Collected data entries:
====

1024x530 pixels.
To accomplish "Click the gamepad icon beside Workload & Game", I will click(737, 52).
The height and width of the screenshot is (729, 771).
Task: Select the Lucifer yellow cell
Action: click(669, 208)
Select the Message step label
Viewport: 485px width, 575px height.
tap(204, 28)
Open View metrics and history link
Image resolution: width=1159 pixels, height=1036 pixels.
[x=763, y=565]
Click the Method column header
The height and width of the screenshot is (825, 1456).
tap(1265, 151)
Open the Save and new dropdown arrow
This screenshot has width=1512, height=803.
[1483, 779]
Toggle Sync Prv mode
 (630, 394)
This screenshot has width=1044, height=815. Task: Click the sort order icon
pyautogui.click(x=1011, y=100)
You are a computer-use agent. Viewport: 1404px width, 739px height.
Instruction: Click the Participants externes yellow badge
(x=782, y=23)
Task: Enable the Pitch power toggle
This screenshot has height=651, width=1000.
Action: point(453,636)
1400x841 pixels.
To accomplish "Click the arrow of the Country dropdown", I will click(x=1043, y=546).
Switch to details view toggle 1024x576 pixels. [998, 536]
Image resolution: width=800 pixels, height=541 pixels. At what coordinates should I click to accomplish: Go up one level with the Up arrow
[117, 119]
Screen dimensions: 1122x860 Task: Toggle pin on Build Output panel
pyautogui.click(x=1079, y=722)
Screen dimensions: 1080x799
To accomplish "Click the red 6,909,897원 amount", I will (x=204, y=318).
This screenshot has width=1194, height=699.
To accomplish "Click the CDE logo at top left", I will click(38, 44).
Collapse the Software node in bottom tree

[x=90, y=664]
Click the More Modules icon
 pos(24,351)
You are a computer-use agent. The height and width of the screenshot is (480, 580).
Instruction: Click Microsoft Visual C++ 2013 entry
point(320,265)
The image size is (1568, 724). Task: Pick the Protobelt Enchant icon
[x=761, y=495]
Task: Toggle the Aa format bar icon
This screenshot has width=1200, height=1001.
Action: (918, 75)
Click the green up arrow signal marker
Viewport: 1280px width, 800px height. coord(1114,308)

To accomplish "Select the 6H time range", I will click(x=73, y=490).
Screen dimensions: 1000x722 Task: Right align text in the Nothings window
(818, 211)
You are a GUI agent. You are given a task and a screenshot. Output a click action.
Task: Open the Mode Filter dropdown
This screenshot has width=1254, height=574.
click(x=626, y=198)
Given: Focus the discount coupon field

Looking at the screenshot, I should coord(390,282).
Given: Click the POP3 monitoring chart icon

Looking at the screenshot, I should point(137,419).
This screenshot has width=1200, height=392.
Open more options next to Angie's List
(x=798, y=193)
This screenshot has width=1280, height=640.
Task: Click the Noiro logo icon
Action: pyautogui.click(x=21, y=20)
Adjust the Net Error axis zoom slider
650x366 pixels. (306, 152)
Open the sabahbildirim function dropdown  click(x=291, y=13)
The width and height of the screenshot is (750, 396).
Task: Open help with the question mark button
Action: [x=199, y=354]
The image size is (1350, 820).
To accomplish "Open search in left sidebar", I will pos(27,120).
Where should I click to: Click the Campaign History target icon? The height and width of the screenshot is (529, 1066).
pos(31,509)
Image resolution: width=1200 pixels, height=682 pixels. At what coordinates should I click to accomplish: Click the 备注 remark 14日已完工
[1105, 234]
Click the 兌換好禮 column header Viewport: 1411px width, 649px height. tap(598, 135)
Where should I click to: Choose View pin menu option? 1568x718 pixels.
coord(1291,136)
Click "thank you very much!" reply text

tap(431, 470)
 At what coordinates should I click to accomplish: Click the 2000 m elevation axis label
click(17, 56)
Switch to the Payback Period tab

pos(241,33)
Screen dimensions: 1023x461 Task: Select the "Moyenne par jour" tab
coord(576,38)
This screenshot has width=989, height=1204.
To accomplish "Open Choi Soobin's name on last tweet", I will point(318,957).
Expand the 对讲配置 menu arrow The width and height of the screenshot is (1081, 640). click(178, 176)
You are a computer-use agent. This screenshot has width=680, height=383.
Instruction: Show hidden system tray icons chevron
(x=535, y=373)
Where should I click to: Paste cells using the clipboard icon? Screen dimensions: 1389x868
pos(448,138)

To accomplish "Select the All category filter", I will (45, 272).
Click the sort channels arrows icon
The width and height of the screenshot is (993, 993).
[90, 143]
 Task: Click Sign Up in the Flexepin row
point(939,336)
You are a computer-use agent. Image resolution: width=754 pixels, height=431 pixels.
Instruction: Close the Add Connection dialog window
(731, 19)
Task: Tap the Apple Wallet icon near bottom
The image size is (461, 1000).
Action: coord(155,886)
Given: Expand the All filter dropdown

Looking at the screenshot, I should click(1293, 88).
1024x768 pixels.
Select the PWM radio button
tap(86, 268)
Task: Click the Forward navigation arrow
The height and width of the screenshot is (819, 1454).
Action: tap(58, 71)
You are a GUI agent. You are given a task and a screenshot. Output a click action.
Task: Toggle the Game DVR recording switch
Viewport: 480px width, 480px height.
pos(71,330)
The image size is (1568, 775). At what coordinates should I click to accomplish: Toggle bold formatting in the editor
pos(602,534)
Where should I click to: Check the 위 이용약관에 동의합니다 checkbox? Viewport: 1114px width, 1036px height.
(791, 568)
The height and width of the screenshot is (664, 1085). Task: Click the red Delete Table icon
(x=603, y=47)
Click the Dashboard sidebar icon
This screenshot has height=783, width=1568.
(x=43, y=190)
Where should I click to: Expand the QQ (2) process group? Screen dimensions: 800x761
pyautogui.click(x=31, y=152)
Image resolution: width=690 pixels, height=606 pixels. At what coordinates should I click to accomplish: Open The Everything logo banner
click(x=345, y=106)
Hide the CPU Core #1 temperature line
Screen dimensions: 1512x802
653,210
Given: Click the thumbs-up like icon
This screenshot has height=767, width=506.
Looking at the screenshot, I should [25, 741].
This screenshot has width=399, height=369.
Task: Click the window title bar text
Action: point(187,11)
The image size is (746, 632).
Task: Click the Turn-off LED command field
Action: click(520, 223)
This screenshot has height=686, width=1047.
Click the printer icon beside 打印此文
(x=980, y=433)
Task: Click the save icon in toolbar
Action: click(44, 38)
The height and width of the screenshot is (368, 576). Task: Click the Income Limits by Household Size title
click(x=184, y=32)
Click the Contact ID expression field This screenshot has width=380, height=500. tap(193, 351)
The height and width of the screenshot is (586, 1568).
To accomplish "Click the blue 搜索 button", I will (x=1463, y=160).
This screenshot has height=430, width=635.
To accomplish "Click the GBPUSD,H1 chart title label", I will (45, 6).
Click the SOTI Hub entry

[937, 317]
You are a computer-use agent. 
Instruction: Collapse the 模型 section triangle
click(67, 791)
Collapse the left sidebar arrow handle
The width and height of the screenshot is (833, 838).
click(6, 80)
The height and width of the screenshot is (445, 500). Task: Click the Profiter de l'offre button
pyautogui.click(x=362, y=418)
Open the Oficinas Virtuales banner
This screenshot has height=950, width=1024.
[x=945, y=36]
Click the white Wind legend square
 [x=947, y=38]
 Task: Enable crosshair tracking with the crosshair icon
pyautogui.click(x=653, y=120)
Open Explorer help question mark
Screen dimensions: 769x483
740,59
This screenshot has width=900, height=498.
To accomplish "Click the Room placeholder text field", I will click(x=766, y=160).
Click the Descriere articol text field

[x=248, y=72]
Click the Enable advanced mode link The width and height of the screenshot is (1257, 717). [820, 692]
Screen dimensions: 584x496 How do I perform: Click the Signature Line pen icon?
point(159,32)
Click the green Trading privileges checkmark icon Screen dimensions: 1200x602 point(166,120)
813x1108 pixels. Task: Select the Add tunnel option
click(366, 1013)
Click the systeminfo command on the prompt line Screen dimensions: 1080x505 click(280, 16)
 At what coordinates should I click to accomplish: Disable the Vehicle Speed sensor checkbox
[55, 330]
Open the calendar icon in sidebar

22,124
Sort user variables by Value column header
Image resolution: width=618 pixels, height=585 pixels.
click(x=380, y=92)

====

▶ **Work order**: If a line in the records contains the word "header", copy it.

▶ **Response to this exercise**:
Click the Method column header
Click the 兌換好禮 column header Viewport: 1411px width, 649px height. tap(598, 135)
Sort user variables by Value column header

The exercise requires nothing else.